Can you transcribe the entries from the line that contains "Click Asp in the first sequence row" up to and including the line that contains "Action: 494,307", reproducing each line exactly?

[Start of DATA FOR PROCESSING]

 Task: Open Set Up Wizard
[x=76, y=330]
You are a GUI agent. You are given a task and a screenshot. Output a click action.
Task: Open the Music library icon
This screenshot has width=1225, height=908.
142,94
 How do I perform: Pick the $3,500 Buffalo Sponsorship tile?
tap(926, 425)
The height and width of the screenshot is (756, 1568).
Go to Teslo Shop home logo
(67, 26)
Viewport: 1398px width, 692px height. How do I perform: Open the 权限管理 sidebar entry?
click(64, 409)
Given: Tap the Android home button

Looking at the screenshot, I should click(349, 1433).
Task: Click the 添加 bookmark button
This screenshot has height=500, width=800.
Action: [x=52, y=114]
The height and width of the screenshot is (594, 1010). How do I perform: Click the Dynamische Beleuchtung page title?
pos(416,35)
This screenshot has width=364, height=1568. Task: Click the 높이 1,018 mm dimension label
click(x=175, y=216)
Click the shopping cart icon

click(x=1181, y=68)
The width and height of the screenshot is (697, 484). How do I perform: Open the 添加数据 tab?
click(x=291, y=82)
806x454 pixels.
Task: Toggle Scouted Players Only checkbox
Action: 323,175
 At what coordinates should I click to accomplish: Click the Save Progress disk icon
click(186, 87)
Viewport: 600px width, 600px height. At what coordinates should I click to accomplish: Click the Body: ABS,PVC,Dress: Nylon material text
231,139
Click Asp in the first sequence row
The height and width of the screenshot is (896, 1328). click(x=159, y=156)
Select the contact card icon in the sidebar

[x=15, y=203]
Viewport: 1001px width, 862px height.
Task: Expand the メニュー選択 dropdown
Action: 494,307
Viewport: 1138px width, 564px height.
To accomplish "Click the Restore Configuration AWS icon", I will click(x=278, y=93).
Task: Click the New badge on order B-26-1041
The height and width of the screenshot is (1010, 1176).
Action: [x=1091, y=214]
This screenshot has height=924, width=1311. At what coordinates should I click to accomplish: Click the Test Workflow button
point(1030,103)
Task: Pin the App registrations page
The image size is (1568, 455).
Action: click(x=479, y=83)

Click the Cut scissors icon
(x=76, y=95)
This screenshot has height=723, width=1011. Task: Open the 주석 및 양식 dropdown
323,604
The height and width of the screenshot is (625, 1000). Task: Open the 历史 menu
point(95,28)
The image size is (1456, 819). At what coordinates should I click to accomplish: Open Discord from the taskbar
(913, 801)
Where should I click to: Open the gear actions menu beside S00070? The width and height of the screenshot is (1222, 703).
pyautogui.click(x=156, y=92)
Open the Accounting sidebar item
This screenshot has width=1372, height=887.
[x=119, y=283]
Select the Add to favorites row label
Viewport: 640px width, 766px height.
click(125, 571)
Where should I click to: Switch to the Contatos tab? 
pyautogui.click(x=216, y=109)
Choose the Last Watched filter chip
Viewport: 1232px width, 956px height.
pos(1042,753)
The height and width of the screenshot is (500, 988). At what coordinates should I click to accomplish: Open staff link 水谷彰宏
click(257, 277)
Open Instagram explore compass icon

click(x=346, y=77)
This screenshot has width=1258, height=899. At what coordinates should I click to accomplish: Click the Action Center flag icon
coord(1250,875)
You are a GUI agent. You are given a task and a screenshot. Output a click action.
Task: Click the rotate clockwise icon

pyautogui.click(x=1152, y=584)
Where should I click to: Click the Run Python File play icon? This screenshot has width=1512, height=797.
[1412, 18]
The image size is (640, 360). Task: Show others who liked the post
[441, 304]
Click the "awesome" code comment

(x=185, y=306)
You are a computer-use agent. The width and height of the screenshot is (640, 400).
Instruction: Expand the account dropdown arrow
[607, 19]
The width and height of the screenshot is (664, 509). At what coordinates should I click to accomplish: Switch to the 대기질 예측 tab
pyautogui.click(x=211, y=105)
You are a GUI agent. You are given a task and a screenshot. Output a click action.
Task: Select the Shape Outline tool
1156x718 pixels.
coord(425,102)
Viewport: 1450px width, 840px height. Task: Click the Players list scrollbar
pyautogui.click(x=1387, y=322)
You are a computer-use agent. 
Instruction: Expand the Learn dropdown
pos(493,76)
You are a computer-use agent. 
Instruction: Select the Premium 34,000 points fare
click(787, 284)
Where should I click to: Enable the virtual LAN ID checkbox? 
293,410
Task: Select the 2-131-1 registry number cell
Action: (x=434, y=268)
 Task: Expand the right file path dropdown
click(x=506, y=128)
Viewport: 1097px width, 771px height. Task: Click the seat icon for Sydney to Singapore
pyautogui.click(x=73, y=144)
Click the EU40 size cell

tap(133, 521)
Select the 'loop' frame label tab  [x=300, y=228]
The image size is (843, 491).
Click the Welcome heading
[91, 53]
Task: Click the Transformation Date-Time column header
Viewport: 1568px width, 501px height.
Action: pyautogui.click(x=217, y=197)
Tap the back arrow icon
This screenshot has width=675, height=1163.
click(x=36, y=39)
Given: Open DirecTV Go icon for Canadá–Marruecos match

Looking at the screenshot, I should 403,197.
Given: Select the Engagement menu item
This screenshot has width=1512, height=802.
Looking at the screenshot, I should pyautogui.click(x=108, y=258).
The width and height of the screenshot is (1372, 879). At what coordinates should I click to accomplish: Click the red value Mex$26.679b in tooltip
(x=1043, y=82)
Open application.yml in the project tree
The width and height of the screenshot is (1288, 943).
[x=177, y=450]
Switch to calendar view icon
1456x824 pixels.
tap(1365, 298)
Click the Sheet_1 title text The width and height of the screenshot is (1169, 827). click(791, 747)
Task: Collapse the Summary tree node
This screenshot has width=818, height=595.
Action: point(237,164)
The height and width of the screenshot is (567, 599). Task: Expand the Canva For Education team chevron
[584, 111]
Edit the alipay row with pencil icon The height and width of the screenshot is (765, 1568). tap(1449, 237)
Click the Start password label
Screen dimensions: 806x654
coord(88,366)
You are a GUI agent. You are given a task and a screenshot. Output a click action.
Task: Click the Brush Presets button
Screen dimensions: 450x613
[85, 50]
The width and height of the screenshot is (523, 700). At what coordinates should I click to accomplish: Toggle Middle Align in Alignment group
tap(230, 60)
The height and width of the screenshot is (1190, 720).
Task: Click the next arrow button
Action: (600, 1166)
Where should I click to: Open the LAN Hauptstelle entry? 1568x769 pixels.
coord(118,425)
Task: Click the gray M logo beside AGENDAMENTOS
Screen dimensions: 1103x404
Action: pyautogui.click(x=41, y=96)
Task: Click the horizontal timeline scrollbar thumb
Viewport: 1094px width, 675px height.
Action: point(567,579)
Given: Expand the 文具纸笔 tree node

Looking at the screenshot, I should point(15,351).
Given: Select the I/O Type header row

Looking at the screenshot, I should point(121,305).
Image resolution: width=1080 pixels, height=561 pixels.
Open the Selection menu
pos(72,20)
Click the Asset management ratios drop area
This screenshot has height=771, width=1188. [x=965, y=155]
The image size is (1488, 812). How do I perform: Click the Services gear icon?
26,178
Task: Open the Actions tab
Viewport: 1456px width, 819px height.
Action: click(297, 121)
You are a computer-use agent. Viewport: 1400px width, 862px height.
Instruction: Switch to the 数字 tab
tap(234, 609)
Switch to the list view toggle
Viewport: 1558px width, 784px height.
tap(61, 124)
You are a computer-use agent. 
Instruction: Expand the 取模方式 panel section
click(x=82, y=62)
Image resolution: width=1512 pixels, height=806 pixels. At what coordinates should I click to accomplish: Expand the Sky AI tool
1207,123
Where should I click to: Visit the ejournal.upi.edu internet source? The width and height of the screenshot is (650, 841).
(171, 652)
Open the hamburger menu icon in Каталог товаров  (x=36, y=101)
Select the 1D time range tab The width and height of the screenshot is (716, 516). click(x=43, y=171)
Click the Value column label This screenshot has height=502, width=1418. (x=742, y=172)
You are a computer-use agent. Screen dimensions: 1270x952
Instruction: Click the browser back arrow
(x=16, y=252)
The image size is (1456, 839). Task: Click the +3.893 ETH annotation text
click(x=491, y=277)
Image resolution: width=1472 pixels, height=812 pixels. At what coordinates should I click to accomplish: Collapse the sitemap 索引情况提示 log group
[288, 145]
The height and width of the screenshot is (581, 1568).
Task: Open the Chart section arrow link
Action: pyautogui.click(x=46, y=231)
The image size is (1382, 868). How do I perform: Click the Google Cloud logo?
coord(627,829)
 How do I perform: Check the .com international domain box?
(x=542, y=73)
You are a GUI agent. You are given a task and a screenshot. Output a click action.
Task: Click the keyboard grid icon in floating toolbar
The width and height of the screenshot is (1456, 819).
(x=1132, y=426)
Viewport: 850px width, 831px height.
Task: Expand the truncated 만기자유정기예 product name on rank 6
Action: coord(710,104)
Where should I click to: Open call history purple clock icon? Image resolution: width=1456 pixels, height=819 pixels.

[End of DATA FOR PROCESSING]

**CORRECT RESULT:**
Click Asp in the first sequence row
The height and width of the screenshot is (896, 1328). click(x=159, y=156)
Select the contact card icon in the sidebar

[x=15, y=203]
Viewport: 1001px width, 862px height.
Task: Expand the メニュー選択 dropdown
Action: 494,307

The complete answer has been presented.